My north is your left

Aug 27, 2010 14:26

I'm reading this article (recommended by my old linguistics prof on Facebook--man, the world is different than it once was), and there's a whole bit about Guugu Yimithirr--a language that, when it was discovered by linguists, turned all their assumptions about language on end. Particularly, Guugu Yimithirr doesn't have "behind" and "in front of" but "to the north" and "to the south."

This paragraph in particular caught my eye:

Psychological experiments have also shown that under certain circumstances, speakers of Guugu Yimithirr-style languages even remember “the same reality” differently from us. There has been heated debate about the interpretation of some of these experiments, but one conclusion that seems compelling is that while we are trained to ignore directional rotations when we commit information to memory, speakers of geographic languages are trained not to do so. One way of understanding this is to imagine that you are traveling with a speaker of such a language and staying in a large chain-style hotel, with corridor upon corridor of identical-looking doors. Your friend is staying in the room opposite yours, and when you go into his room, you’ll see an exact replica of yours: the same bathroom door on the left, the same mirrored wardrobe on the right, the same main room with the same bed on the left, the same curtains drawn behind it, the same desk next to the wall on the right, the same television set on the left corner of the desk and the same telephone on the right. In short, you have seen the same room twice. But when your friend comes into your room, he will see something quite different from this, because everything is reversed north-side-south. In his room the bed was in the north, while in yours it is in the south; the telephone that in his room was in the west is now in the east, and so on. So while you will see and remember the same room twice, a speaker of a geographic language will see and remember two different rooms.

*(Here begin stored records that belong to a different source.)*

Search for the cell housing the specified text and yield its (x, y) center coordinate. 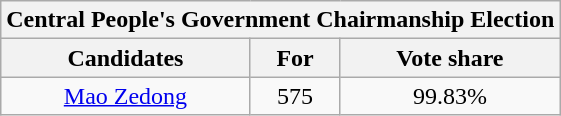
Vote share (450, 58)
Central People's Government Chairmanship Election (280, 20)
Candidates (126, 58)
575 (295, 96)
Mao Zedong (126, 96)
For (295, 58)
99.83% (450, 96)
Provide the (X, Y) coordinate of the cell's center where the given text is located.  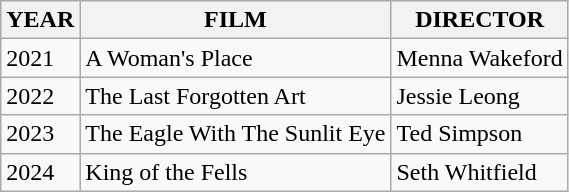
2022 (40, 96)
Seth Whitfield (480, 172)
King of the Fells (236, 172)
Jessie Leong (480, 96)
The Last Forgotten Art (236, 96)
2023 (40, 134)
Ted Simpson (480, 134)
2024 (40, 172)
A Woman's Place (236, 58)
The Eagle With The Sunlit Eye (236, 134)
YEAR (40, 20)
2021 (40, 58)
DIRECTOR (480, 20)
Menna Wakeford (480, 58)
FILM (236, 20)
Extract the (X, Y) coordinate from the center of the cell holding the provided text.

"You" doesn't mean "me," friend. Geographic relations are everything to me. I definitely see two different rooms.

Maybe this is why I get lost so much, by other people's criteria, but not my own. I'm not LOST. I know I'm not in the right place, and I know where north is. How is that lost?

I mean, I definitely still do "behind" and "in front" like an English speaker does, but in the greater world, I think by direction. I'm always correcting people who point southwest and say, "You know that bread shop over there?" And then I repoint and say, "You mean the bread shop north of us?"

I attribute this to my grandfather, who defined not lost by the same criteria I do, and didn't often get lost... and to my 3rd grade teacher, who spent ten minutes at the start of every day making us face the different cardinal directions and then point blindly to the other directions when she called them out.